A couple areas for research:

  - The idea behind LFA is that we throw out "external" calls - we can't 
    determine this exactly in a binary so we throw out calls that are above a 
    certain threshold.  This is set to 4K in the code but it could be tweaked.

  - There is a threshold set for edge detection - plus a little bit of extra
    logic (value has to be positive and 2 of last 3 values were negative). You
    can either vary this threshold or write your own edge_detect() function.

  - Currently "calls to" affinity and "calls from" affinity are treated as
    separate scores.  If one of these scores is zero an interpolation from
    the previous score is used - just a simple linear equation assuming
    decreasing scores.  This could be improved a number of ways but could
    be replaced with an actual interpolation between scores.

  - If both "calls to" affinity and "calls from" affinity for a function are 0
    the function is skipped and is essentially treated like it's not there.
    This happens for functions with no references or where all references are
    above the "external" threshold.  This means there can be gaps between the
    modules in the output list.

  - The portion of code that tries to name object files based on common strings
    is completely researchy and open ended. Lots of things to play with there.

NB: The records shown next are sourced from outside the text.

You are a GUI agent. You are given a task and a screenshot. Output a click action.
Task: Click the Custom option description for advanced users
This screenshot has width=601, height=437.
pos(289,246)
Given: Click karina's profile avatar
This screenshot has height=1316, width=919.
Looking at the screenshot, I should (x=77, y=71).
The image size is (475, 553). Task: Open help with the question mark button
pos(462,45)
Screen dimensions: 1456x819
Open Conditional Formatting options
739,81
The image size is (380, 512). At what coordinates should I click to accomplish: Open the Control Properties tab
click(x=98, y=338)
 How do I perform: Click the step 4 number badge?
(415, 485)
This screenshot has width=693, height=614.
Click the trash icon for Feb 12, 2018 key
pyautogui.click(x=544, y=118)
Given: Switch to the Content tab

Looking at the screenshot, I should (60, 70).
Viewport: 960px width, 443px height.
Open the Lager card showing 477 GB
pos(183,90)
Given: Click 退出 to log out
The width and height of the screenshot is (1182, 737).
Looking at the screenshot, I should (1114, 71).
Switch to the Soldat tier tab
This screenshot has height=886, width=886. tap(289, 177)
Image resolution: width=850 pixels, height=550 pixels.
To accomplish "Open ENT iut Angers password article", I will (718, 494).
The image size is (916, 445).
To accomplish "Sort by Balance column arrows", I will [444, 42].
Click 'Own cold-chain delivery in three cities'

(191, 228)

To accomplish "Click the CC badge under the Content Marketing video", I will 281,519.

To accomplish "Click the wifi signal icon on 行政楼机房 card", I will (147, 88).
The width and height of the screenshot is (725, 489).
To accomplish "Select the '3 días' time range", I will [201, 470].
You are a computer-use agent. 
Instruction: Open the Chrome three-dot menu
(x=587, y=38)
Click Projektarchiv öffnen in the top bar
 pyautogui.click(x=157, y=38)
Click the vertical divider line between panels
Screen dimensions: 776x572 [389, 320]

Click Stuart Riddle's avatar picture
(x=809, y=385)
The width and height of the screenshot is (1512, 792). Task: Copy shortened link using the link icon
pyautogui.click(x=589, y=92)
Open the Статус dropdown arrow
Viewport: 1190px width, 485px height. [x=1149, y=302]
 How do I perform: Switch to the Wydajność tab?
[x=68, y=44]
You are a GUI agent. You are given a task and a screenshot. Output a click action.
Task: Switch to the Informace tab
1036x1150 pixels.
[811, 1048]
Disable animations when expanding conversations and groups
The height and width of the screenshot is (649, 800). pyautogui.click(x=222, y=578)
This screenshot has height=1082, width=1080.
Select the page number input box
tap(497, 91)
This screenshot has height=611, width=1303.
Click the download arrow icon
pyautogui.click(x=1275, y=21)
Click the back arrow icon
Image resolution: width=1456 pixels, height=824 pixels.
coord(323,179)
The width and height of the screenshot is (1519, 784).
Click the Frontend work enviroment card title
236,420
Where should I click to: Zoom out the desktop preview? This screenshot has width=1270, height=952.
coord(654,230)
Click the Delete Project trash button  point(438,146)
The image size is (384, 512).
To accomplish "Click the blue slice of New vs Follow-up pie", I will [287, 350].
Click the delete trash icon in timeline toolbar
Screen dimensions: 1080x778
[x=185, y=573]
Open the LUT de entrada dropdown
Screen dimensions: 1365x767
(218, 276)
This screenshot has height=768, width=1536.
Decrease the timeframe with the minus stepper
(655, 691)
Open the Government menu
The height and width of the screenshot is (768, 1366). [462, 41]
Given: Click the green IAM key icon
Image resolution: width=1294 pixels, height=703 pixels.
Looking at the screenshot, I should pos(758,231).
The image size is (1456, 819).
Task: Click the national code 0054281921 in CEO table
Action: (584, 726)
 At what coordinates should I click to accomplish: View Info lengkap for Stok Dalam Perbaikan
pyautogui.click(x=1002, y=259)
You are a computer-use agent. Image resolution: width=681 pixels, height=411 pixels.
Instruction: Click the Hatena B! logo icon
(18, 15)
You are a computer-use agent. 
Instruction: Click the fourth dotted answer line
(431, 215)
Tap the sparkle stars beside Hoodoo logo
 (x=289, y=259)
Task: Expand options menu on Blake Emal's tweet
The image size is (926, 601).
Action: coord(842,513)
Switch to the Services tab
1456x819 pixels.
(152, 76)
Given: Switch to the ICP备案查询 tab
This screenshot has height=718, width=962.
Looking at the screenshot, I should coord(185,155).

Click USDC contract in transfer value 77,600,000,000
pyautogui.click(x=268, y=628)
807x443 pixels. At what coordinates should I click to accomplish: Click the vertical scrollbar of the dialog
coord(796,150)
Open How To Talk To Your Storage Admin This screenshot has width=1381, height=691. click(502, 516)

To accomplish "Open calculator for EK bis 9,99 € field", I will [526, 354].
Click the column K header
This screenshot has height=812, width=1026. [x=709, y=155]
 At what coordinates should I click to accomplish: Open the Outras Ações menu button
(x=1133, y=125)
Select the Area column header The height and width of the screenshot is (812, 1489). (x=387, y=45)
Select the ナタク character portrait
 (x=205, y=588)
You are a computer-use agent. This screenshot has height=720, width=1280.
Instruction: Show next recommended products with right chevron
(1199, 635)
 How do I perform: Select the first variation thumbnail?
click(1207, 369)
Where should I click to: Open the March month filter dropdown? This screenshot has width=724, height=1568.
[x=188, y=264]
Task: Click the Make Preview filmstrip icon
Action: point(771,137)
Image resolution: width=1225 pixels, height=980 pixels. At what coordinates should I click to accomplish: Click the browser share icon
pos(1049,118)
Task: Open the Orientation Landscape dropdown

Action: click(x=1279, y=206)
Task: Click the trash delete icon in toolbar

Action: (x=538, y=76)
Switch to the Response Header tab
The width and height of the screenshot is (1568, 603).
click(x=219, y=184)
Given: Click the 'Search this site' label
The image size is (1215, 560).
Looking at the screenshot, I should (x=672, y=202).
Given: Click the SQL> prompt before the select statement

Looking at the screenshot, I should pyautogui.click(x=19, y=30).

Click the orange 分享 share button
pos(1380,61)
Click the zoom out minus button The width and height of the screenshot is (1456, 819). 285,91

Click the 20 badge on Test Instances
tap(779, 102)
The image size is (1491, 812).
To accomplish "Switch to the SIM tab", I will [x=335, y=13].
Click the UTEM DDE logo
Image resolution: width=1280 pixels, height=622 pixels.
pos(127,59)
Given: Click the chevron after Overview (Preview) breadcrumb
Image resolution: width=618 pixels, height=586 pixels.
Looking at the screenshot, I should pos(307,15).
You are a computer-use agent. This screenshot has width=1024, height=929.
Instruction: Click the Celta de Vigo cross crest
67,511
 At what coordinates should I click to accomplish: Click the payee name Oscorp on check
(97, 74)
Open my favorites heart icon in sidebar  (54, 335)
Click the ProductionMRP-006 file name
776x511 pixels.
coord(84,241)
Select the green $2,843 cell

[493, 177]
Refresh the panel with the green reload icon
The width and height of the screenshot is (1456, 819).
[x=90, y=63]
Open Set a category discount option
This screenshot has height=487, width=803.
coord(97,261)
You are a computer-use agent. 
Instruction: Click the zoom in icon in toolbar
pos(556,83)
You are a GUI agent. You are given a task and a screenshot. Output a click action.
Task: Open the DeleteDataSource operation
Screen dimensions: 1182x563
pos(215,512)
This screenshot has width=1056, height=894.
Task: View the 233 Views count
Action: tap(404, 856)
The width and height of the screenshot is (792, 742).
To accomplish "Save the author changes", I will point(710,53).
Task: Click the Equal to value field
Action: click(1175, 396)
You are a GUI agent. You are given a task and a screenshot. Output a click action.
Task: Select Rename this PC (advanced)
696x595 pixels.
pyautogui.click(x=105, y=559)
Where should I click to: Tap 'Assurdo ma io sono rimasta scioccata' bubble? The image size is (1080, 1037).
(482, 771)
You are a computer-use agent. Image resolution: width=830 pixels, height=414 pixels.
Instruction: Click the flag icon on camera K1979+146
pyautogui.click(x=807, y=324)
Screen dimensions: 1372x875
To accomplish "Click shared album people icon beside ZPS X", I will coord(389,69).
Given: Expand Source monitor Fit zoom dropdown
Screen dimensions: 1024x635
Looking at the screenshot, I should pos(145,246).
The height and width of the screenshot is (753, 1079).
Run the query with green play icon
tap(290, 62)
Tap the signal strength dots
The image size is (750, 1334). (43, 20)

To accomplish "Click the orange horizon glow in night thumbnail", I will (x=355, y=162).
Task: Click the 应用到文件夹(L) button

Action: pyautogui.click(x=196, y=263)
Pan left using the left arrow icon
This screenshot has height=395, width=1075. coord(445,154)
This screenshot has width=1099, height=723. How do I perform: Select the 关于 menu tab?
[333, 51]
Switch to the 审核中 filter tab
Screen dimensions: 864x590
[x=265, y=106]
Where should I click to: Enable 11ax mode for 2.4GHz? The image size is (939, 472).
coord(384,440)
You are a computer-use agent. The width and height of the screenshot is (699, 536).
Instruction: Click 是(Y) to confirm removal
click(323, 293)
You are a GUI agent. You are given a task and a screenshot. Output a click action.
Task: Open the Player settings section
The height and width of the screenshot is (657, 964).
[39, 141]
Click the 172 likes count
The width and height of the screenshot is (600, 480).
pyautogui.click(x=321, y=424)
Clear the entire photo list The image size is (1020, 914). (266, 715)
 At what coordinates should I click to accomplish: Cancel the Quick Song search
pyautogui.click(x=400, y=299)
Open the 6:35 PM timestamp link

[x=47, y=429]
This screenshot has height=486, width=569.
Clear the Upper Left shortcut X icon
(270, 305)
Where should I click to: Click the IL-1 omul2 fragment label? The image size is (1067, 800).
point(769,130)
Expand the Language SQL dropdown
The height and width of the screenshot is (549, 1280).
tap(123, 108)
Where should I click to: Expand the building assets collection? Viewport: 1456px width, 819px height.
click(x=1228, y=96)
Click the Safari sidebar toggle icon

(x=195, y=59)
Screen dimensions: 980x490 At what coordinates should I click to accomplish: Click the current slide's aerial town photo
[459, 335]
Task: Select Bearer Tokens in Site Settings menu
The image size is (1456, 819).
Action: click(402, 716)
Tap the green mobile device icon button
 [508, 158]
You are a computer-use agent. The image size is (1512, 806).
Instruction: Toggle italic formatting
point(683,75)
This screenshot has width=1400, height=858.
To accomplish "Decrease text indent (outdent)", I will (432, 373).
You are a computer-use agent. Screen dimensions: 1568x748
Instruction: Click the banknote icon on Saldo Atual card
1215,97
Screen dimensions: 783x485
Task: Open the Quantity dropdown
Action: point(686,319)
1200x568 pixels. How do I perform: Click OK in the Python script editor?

## MaxCut Parameters & Interpolation

  - The only real parameter for MaxCut is a THRESHOLD variable that corresponds to the size at which the algorithm will stop subdividing modules.  A threshold of 4K (0x1000) seems to provide similar sized modules to LFA.  A threshold of 8K (0x2000) seems to be a good upper bound.  A good area of research would be making this not a static cutoff but maybe deciding to stop subdividing based on a connectedness measurement or something along those lines.